Zum einen kann er nämlich indirekt tödliche Folgen haben. Laut der Gesundheitsplattform Verywell Health liegt das daran, dass die Aufmerksamkeit schon nach kurzer Zeit stark nachlässt. Bereits 24 Stunden ohne Schlaf können die Leistungsfähigkeit so stark beeinträchtigen wie Alkoholkonsum, was zum Beispiel im Straßenverkehr oder bei der Arbeit zu Unfällen führen kann.
Zum anderen gibt es eine extrem seltene Erbkrankheit, bei der Schlaflosigkeit selbst zum Tod führt. Denn wie Verywell Health erklärt, verlieren Betroffene der sogenannten Fatal Familial Insomnia nach und nach jede Möglichkeit zu schlafen. Mit der Zeit treten schwere gesundheitliche Störungen auf, die schließlich tödlich enden. Weltweit sind nur sehr wenige Fälle bekannt.
Tage ohne Schlaf: Wie macht sich das bemerkbar?
Wenn man tagelang nicht schläft, wirkt sich das sowohl auf den Körper als auch auf den Geist aus. Welche Folgen auftreten, hängt stark davon ab, wie lange der Schlaf bereits fehlt. Laut der Cleveland Clinic zeigt sich das durch folgende Veränderungen:
- 24 Stunden wach: Die Reaktionszeit wird langsamer, das Urteilsvermögen verschlechtert sich und Aussprache, Aufmerksamkeit und Koordination leiden. Zusätzlich schüttet der Körper mehr Stresshormone wie Cortisol und Adrenalin aus.
- 36 Stunden wach: Nach eineinhalb Tagen steigt der körperliche Stress deutlich. Entzündungswerte im Blut nehmen zu, der Stoffwechsel gerät aus dem Gleichgewicht und die Hormonkonzentration verändert sich weiter. Die Symptome des Schlafmangels werden stärker.
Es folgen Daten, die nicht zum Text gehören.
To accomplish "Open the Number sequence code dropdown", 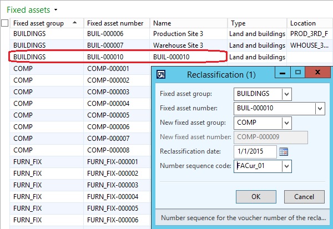I will click(x=286, y=166).
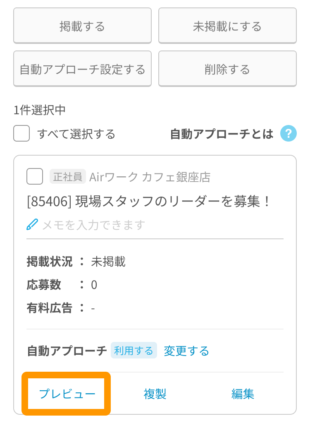The height and width of the screenshot is (428, 310).
Task: Click the 掲載状況 未掲載 status row
Action: pyautogui.click(x=76, y=262)
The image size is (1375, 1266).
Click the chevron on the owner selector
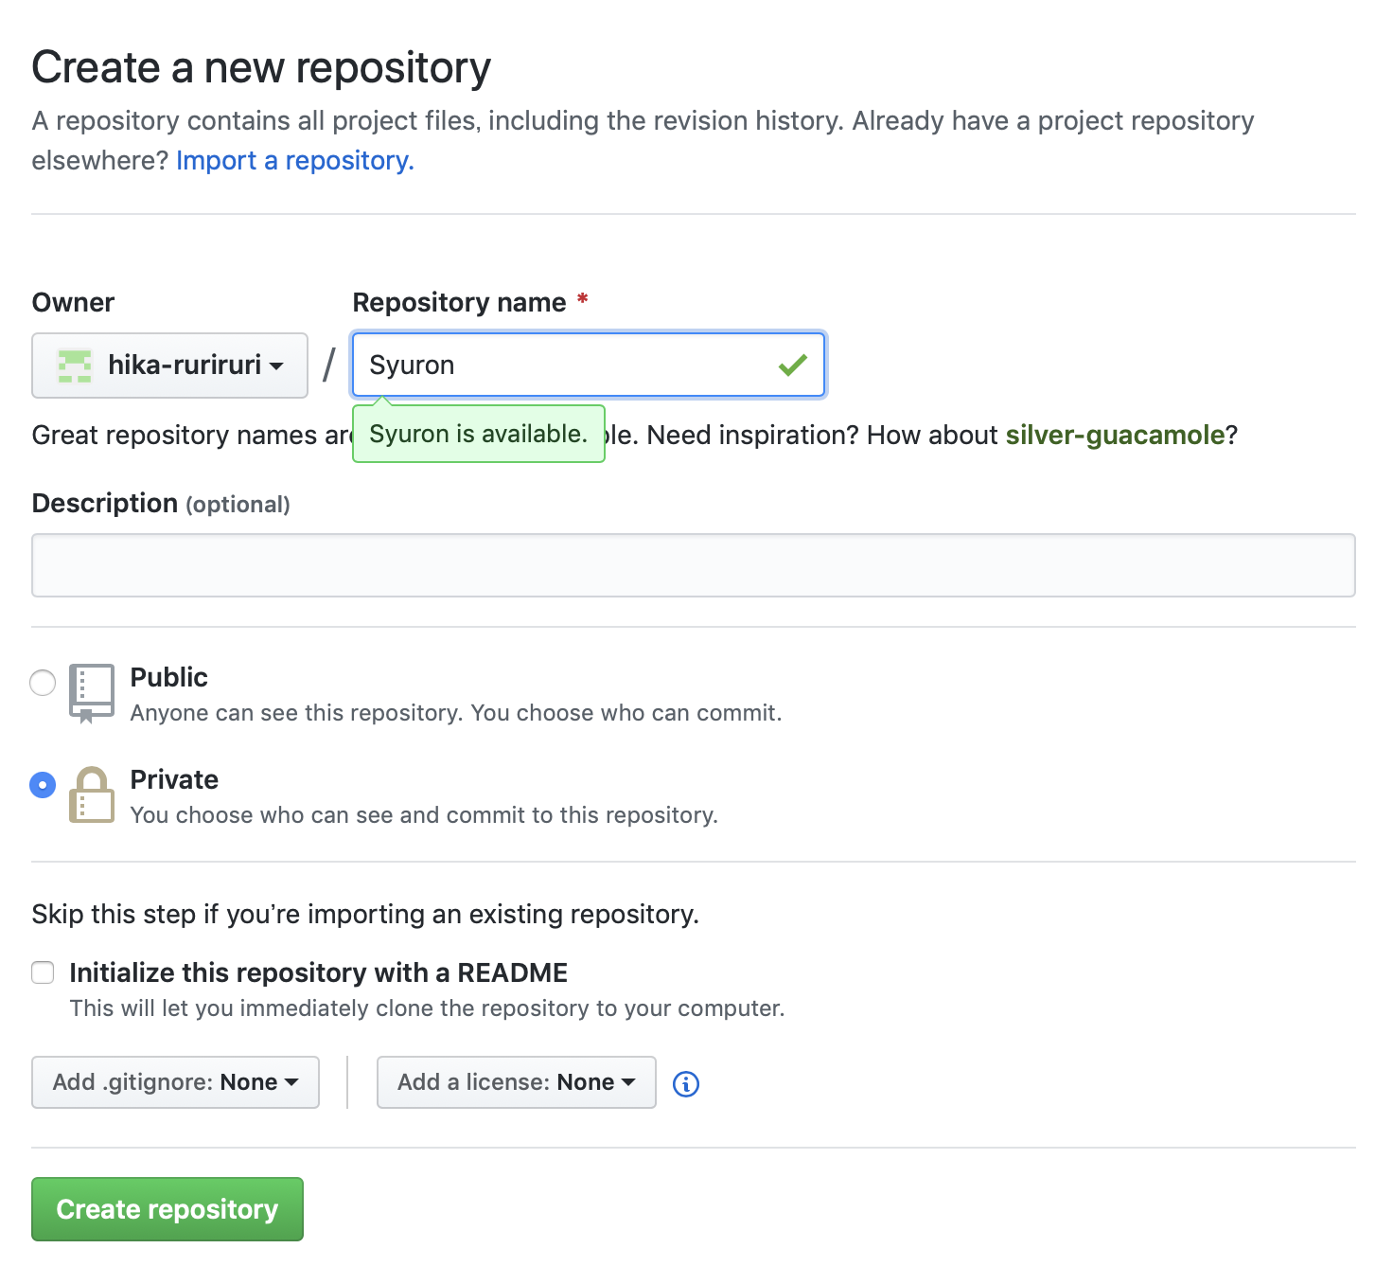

- 48 Stunden wach: Ab zwei Tagen ohne Schlaf kommt es oft zum sogenannten Sekundenschlaf: Das Gehirn schaltet unkontrolliert für Sekunden ab, was besonders im Straßenverkehr gefährlich sein kann. Alle bisherigen Symptome verstärken sich zusätzlich noch mehr.
- 72 Stunden wach: Spätestens nach drei Tagen leidet die Wahrnehmung massiv. Stimmungsschwankungen, Angst oder depressive Gefühle treten auf, die Fähigkeit, klar zu denken, geht verloren. Häufig kommt es zudem zu Halluzinationen.